“Pretty classy look, but that one striped sock is going to make us a global laughing stock.” Uni Watch, on the US uniforms
Around the PUBLIC office most of us are big fans of the World Cup. One of our staff even set off last week to join the fun in South Africa. There is no rational way to explain our exuberance. We don’t chat about every soccer match, and we don’t suit up to play on weekends. But the truly international and democratic nature of the event is irresistible. The World Cup is so thoroughly optimistic. Where else can North Korea and Germany get equal media coverage without political bias? Where else do we even hear about Cameroon or Slovakia? The World Cup is full of engaging cultural subplots. One of them is aesthetic – the uniforms themselves are celebratory and controversial. The US stepped out a bit this year with some quirky stripes that have been turning heads.
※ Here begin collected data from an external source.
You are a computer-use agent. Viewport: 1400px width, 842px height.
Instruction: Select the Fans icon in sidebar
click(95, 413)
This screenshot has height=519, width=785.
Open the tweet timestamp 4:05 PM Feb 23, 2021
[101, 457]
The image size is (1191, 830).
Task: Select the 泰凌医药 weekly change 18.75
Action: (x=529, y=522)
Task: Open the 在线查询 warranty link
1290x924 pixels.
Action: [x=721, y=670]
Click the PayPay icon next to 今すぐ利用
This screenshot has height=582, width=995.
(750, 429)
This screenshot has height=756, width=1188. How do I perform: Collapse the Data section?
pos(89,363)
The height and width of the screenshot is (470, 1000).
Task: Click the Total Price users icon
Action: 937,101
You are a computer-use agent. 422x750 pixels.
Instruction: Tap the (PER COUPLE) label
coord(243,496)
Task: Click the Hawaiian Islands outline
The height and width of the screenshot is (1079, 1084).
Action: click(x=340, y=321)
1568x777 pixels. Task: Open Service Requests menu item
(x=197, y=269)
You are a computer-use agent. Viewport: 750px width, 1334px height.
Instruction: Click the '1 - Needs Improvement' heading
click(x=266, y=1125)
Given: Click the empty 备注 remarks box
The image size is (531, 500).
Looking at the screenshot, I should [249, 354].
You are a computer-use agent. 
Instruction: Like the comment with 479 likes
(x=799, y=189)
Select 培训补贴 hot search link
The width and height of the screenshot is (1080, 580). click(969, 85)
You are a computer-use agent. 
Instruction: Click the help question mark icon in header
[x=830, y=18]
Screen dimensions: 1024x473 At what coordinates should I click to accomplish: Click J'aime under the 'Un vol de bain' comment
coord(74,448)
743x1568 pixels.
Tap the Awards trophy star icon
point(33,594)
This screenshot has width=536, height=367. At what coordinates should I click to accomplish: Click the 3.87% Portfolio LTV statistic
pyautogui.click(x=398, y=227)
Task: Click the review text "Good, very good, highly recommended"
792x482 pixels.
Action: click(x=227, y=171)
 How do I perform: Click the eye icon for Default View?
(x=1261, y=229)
We are big fans of stripes also. Our obsession goes back to childhood memories: goofy socks, Dr. Seuss hats, summer beach towels, surf mats. Stripes drew us to the zebra and skunk over other beasts, because they seemed to insert fantasy into the natural world. These guys were not afraid to be themselves. And they appeared on fun stuff like candy canes. Stripes also appear in an array of authoritative applications: highway markings, referee shirts, military badges and flags. Serious design personas from Paul Rand to Paul Smith have been equally obsessed with stripes. Stripes pop up just about everywhere you look.
We’re selling lots of items with stripes: bikes, socks, bags and more. One of our most popular items has been our Nutcase Helmet with PUBLIC colors and stripes. This pleases us for a couple reasons. First, helmets are usually a clumsy but necessary piece of gear for most riders. They are often unflattering to most faces and hairdos. But these simple helmets tend to complement most faces, while protecting the coconut. (They meet all the rigid safety standards set down by the CPSC.) Beyond that, stripes on helmets bring out smiles in the public, and whenever we can contribute to some visual pleasantry in the world, we should do it.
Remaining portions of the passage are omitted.